The surgical procedure itself is typically performed under local anesthesia and a patient may remain in the hospital overnight or may be scheduled for ambulatory surgery, able to return home by the end of the day of the surgical procedure itself. A postoperative examination within 24 hours of surgery is required in all cases. Regular follow–up examinations are performed during the first six weeks of recovery, and then at regular intervals after that. Patients typically utilize several eye drops applied to the operated eye over the course of several weeks following the surgical procedure.
Approximately 10–12 weeks after surgery, when the eye has recovered from the surgery and the macula has had a chance to return to a more normal configuration, the patient is measured for glasses. Full visual recovery may not occur for at least 3–4 months following the procedure.

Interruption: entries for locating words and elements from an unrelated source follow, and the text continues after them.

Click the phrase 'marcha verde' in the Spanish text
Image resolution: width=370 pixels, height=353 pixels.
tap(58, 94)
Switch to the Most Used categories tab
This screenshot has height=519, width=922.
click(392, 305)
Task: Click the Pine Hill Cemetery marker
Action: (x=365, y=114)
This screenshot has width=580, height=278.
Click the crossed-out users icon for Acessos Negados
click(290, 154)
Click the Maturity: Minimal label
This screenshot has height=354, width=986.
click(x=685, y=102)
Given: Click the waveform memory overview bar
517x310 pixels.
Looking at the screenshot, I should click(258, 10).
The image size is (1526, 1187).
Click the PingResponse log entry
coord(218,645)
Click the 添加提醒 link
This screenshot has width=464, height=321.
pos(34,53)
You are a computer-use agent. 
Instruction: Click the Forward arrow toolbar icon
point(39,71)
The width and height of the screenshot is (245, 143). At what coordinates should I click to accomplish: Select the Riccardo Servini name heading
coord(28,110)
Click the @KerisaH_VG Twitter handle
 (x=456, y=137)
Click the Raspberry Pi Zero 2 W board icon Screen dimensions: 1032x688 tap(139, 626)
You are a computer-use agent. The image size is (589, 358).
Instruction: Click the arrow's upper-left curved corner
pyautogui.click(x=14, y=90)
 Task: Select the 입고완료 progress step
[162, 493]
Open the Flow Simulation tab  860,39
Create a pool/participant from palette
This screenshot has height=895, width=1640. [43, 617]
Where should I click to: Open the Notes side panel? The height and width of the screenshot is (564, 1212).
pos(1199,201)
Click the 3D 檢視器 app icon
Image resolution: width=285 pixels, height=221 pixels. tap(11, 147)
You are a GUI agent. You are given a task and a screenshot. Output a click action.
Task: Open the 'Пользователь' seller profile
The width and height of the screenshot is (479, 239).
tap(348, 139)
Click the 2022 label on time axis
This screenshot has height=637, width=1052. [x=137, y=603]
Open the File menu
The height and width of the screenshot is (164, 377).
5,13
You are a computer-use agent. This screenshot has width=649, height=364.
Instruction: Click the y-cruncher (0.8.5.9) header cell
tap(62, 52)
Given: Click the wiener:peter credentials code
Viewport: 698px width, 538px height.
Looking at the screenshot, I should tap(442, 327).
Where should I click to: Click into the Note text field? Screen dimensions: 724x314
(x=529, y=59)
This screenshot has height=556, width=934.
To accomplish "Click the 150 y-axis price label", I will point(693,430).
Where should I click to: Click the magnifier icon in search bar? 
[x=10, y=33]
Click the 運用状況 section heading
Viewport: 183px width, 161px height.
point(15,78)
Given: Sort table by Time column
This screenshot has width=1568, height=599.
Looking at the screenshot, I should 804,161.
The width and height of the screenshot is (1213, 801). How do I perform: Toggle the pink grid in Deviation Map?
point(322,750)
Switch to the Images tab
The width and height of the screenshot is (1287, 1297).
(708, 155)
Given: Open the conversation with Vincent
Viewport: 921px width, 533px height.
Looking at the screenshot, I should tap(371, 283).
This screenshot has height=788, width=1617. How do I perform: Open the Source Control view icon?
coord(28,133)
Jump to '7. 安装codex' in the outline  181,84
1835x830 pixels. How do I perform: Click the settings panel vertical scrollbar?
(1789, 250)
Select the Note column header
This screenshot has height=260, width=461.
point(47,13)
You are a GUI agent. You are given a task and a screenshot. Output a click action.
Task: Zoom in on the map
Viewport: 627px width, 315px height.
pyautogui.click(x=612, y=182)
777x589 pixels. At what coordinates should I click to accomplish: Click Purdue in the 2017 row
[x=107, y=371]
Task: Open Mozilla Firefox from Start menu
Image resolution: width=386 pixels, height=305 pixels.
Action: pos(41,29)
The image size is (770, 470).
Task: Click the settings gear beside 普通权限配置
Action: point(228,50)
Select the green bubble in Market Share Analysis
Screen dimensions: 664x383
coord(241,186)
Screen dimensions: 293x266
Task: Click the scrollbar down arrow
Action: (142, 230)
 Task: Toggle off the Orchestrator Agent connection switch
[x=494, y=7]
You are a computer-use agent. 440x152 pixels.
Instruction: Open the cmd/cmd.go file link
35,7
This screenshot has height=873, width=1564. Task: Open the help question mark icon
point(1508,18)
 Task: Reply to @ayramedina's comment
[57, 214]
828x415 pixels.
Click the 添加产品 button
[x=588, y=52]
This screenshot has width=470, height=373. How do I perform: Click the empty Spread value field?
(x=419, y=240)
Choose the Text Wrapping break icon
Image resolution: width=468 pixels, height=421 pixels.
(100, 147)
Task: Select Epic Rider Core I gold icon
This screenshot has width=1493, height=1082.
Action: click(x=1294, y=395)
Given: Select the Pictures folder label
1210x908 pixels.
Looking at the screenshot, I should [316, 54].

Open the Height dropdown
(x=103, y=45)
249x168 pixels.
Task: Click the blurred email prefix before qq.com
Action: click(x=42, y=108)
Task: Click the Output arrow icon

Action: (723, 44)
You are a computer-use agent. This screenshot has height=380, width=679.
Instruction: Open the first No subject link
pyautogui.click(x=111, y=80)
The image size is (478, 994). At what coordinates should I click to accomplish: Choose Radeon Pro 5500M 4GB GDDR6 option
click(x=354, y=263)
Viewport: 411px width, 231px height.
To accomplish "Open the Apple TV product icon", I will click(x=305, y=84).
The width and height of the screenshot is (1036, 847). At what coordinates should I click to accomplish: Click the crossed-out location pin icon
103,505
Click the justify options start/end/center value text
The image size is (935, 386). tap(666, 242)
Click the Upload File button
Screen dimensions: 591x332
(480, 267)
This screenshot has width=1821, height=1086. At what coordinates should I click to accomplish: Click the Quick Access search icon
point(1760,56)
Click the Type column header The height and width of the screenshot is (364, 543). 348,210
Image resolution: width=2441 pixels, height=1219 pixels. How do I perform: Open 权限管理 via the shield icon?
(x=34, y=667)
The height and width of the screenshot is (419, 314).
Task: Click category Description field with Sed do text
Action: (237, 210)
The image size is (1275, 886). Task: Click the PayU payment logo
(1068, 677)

As with all surgical procedures, there are potential complications and side–effects associated with repair of macular pucker. As mentioned, these include a small percentage of patients that develop retinal tears or detachments during the procedure or in the immediate postoperative period. These problems are usually easily repairable. In patients who have not already undergone cataract surgery, development of a cataract may occur more rapidly following vitrectomy surgery. Surgical removal of the cataract and placement of an intraocular lens is then required.